Most people in America will have no greater than 2 degrees of separation to a dumpster rental in their lives. It shouldn’t matter that this fact cannot be found in any public document, because all I had to do to make it up was use common sense. If you question my logic, ask yourself whether you apply to any of the following: construction worker or overseer, undertake a demolition or renovation project of any sort, require house or yard cleanup efforts, or need large trash removal from spring cleaning or a move. Chances are, you will directly order a dumpster rental, or hire a contractor that will. Since this 2nd degree association casts a large net, there is also a very strong chance that those involved with dumpster rentals have no idea how complex the rental process can be. The reason for this column today, is due to a tragic example of what can happen when the rules and regulations of renting a dumpster are not followed (or known).
Half of the people involved in renting have no idea how a dumpster rental works. The first thing to keep in mind is that a roll off dumpster, which is the most commonly rented, is a large piece of equipment that is delivered by an even larger truck. The space needed for delivery, without causing damage to the property or nearby vehicles, is significant at approximately 45 feet of length, 10 feet of width 20 feet in height. This fact is probably the most commonly misunderstood by those that do not habitually rent dumpsters. In most cases, deliveries will be possible in a residential driveway or a private lot that make the dumpster secure and relatively safe. That is, until people load the dumpster. When loading a dumpster, it is critical to keep in mind that it is illegal for a truck to carry a dumpster over the road with debris sticking out of the top because it could potentially fly out into traffic. Failure to comply with this simple rule is all too common, and will result in additional fees for the rental.
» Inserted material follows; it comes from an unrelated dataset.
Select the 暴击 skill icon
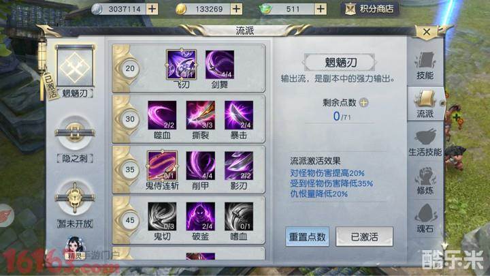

When driveways or private lots are not large enough for dumpster delivery, the public street is typically the only other option for placement. As identified in the story linked above, the likely failure to comply with permitting and regulations for street placement caused the death of a driver outside of Los Angeles, CA. This sad and fatal example is the most recent of many issues that arise from misunderstanding the rules and regulations of renting a large dumpster. If the dumpster needs to be placed on the street, at the very least it requires a city permit, and typically also requires reflective materials on the dumpster so as to warn drivers of its presence. These can easily be acquired through the city. I don’t know the exact nature of the accident, but chances are strong that there was no reflective material on the dumpster which made it difficult to see at night, especially for an older driver, therefore causing the accident that cost a woman her life.
Hopefully this column is a small aid to assist in the research people should be doing prior to renting a large piece of equipment like a dumpster. If renters are educated and informed, it will make life easier on the companies renting the dumpsters as well as safer for all those affected by the rental.